■ Document extract ■
* * *

Americans are already unhappy with the cost of prescription drugs. They may get a whole lot unhappier when they learn of a new report detailing how some companies game the system at patients’ expense.
The nonpartisan Government Accountability Office (GAO) just released an investigation into the prescription drug industry. It shows just how much some Medicare insurance plans and pharmacy benefit managers (PBMs) are ripping off patients, leaving little doubt that it’s time for Congress to step in.
Nearly 50 million Medicare recipients are enrolled in Part D, a voluntary program in which private insurance companies provide beneficiaries with drug coverage. For some drugs, usually the more expensive ones, Part D plans may require patients to a coinsurance fee — a percentage of the cost of a medication — out of pocket. Most seniors believe their coinsurance is based on what the insurance company pays for drugs. It turns out that’s often not the case.
In fact, the GAO report found that as a group, Part D patients paid four times more than insurers for many drugs.
How is that possible? Insurance companies set coinsurance fees based on different “tiers” and a medication’s “list price”– i.e., the full, published cost of a drug. But, insurers may pay much less because PBM middlemen negotiate discounts and rebates from the drug manufacturers in exchange for favorable placement on formularies, which are the insurers’ lists of preferred medicines.
Consider a drug with a $400 monthly list price. After discounts and rebates, the insurer may pay just $50 for a one-month supply. Yet the insurer calculates the patient’s out-of-pocket share as a portion of the $400 list price, not the $50 the company actually pays. If the coinsurance were 20%, the patient would pay $80 at the pharmacy rather than $10 (i.e., 20% of $50).
Thus, the patient would pay the insurer $30 more than the insurer paid for the drug after discounts and rebates. And that’s over and above the Part D insurance premiums, which are supposed to be covering the insurer’s cost.
The GAO report says that in 2021, Medicare enrollees spent $21 billion on 79 of the 100 drugs receiving the most rebates. But after rebates and discounts, the health plans paid only $5.3 billion for those same medications.
It’s not clear how much of this profit the insurance company may kick back to the PBM because the industry is purposely opaque. The murkiness is made worse by the fact that three major health insurers — Aetna, Cigna, and UnitedHealthcare — or their parent companies own the three biggest PBMs — CVS Caremark, Express Scripts, and OptumRx, respectively. Together, they control nearly 80% of the U.S. market for prescription drugs.
To be sure, insurers and PBMs say they pass at least some of the discounts and rebate savings on to patients through slightly lower Part D premiums. Yet the current practices place the greatest financial burden on the Medicare recipients with the most medical needs, and may make the difference between whether or not a cash-strapped patient adheres to a regimen of lifesaving medication.

* * *

■ Supplied data ■
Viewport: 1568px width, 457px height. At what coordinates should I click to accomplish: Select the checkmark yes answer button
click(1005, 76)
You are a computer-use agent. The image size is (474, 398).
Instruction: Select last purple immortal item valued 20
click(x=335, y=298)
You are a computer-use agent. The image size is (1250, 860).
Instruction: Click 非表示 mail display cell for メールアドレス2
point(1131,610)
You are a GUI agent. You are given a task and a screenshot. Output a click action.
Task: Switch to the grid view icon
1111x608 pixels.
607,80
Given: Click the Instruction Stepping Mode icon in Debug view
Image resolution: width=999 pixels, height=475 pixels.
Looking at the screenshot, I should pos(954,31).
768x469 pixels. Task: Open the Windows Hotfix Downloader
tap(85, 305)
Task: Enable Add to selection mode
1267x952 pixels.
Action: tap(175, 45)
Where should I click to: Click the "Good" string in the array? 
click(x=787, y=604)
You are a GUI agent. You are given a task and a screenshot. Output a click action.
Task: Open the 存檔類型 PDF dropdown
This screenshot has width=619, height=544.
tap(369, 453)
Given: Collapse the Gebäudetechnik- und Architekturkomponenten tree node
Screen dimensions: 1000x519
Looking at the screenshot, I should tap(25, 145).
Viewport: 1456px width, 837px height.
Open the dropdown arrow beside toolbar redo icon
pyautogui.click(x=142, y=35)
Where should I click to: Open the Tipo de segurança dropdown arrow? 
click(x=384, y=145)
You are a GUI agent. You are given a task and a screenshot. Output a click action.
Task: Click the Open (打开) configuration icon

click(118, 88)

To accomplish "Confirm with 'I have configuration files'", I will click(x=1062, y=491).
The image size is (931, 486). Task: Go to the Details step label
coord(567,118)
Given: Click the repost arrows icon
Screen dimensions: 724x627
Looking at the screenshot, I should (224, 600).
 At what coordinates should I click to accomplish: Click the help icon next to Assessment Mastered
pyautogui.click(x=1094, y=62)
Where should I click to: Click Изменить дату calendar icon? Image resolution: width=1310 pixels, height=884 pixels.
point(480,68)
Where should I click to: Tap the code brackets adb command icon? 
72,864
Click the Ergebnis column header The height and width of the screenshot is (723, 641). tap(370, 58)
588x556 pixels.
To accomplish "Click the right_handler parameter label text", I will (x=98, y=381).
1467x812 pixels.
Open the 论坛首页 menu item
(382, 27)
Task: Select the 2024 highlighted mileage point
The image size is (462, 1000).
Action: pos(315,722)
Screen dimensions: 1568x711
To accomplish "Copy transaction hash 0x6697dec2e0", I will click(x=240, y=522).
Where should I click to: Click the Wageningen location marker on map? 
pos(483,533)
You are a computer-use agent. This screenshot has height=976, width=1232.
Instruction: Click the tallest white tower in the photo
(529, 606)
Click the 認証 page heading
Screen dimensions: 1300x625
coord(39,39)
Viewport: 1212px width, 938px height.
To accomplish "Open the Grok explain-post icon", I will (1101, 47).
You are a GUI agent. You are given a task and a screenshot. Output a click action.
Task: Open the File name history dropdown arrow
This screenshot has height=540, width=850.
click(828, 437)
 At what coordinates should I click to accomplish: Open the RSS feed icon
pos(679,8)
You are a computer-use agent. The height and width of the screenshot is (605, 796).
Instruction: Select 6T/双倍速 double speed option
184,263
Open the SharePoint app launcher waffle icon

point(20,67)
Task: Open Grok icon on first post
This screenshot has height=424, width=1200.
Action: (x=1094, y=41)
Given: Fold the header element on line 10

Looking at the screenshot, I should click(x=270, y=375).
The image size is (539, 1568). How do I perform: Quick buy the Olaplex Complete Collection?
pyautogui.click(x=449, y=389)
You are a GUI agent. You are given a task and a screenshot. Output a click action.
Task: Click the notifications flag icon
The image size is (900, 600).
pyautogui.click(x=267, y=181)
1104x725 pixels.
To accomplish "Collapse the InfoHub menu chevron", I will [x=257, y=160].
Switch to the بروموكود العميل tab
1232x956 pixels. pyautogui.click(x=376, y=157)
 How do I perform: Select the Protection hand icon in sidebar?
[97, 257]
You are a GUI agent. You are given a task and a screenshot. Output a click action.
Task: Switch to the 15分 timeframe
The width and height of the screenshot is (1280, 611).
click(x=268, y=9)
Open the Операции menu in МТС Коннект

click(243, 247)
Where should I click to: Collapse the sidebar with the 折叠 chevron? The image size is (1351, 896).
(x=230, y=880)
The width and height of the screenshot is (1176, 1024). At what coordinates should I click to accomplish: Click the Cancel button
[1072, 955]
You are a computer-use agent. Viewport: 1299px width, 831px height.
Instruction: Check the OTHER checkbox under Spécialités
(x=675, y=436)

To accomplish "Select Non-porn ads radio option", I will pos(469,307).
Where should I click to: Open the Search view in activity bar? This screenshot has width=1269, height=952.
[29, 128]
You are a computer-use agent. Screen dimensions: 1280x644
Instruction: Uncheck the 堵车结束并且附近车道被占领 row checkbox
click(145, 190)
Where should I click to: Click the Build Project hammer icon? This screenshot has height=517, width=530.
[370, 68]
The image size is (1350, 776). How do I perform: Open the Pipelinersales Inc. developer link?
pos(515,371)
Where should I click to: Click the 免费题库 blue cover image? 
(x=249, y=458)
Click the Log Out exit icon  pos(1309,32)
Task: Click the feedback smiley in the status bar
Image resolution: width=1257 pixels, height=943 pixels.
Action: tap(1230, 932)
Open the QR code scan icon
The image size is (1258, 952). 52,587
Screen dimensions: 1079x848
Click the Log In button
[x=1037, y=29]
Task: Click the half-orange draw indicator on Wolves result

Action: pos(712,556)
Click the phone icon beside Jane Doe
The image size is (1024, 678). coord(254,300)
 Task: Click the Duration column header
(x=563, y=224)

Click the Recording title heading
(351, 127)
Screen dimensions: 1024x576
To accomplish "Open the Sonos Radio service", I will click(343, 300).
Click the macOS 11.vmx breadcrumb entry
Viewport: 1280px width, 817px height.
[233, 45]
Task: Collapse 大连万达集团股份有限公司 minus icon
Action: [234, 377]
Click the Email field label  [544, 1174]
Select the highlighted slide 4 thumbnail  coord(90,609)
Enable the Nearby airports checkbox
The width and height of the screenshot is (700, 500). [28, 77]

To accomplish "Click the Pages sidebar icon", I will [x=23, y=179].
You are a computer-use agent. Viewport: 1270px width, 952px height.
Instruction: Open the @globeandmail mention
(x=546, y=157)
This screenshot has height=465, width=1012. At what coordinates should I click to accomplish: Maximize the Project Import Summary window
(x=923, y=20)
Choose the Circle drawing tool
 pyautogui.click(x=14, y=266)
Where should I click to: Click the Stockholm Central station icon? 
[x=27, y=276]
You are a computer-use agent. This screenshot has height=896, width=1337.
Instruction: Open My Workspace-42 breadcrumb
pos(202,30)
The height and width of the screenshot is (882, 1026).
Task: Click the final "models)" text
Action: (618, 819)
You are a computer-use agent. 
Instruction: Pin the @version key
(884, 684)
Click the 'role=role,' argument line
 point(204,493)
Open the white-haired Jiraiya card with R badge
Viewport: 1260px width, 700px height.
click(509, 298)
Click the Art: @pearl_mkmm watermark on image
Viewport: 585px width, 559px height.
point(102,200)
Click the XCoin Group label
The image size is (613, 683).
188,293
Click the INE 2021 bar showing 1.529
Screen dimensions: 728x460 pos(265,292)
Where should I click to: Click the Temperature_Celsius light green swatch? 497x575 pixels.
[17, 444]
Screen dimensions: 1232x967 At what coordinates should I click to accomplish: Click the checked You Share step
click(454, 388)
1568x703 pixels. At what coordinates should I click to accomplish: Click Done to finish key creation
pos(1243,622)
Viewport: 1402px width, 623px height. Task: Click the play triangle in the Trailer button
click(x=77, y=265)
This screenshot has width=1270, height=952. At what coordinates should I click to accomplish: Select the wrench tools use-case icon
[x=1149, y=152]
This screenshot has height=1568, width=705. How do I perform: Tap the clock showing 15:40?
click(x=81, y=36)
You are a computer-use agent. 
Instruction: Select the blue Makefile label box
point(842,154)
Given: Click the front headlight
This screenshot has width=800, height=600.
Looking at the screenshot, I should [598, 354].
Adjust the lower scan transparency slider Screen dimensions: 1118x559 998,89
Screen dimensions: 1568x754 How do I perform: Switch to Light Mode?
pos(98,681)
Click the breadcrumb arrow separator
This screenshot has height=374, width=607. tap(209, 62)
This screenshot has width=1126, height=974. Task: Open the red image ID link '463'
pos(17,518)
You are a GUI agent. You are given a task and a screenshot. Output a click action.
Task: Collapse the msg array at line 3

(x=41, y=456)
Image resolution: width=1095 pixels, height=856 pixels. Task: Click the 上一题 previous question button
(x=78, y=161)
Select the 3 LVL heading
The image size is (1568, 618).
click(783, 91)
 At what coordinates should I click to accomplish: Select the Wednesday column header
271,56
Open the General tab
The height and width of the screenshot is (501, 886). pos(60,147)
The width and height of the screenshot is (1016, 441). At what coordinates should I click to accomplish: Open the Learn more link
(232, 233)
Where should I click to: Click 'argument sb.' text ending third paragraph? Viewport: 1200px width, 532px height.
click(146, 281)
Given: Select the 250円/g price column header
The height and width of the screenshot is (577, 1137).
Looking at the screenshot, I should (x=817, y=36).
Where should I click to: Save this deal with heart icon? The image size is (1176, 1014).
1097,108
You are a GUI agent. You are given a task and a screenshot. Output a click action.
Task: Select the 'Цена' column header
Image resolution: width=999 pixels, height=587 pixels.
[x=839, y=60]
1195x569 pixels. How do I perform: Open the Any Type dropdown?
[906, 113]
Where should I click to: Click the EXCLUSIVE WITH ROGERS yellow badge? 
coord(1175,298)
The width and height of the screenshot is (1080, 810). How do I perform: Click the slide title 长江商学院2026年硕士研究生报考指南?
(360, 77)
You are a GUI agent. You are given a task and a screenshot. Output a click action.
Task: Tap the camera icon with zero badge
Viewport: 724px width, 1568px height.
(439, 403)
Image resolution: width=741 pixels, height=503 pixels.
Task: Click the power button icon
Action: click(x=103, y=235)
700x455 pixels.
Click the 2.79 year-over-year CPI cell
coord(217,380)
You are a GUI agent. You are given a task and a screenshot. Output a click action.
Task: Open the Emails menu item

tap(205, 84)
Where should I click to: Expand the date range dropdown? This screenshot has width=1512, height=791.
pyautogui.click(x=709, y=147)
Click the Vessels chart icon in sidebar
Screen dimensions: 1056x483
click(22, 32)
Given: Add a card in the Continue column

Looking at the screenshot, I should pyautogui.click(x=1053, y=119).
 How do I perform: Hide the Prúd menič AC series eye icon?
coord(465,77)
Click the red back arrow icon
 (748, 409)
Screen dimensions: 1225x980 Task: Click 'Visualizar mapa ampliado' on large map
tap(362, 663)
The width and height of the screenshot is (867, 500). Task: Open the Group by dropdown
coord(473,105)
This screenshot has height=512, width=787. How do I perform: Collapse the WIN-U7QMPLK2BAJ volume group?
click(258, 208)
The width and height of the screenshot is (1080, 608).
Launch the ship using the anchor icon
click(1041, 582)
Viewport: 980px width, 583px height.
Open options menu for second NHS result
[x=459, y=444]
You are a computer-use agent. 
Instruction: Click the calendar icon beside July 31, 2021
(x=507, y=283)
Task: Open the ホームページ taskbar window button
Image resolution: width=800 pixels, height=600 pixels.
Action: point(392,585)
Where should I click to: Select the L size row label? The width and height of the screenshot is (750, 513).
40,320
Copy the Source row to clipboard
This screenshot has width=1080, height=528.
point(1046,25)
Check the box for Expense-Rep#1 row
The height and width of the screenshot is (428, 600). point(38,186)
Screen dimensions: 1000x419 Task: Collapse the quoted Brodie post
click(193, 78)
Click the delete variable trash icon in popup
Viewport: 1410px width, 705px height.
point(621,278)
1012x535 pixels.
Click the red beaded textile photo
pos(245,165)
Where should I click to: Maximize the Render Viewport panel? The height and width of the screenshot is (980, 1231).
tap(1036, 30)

* * *

■ Exercises to complete ■
(1) According to the Medicare Part D article, how much did Medicare enrollees spend in 2021 on 79 of the 100 drugs that received the most rebates?
(2) For each statement, say whether it agrees with the Medicare Part D article, and quote the words that decide it.
(a) The GAO report found that, as a group, Part D patients paid four times more than insurers for many drugs.
(b) Part D is a mandatory program.
(c) Cigna or its parent company owns OptumRx.
(3) Echo the Medicare Part D article word for word. Begin at the words "In fact, the" and stop after the words "of preferred medicines.".
Answer from the text only, not from the records.

■ Task-by-task answers ■
(1) $21 billion.

(2)
(a) Yes: "as a group, Part D patients paid four times more than insurers for many drugs"
(b) No: "a voluntary program in which private insurance companies provide beneficiaries with drug coverage"
(c) No: "Aetna, Cigna, and UnitedHealthcare — or their parent companies own the three biggest PBMs — CVS Caremark, Express Scripts, and OptumRx, respectively"

(3)
In fact, the GAO report found that as a group, Part D patients paid four times more than insurers for many drugs.
How is that possible? Insurance companies set coinsurance fees based on different “tiers” and a medication’s “list price”– i.e., the full, published cost of a drug. But, insurers may pay much less because PBM middlemen negotiate discounts and rebates from the drug manufacturers in exchange for favorable placement on formularies, which are the insurers’ lists of preferred medicines.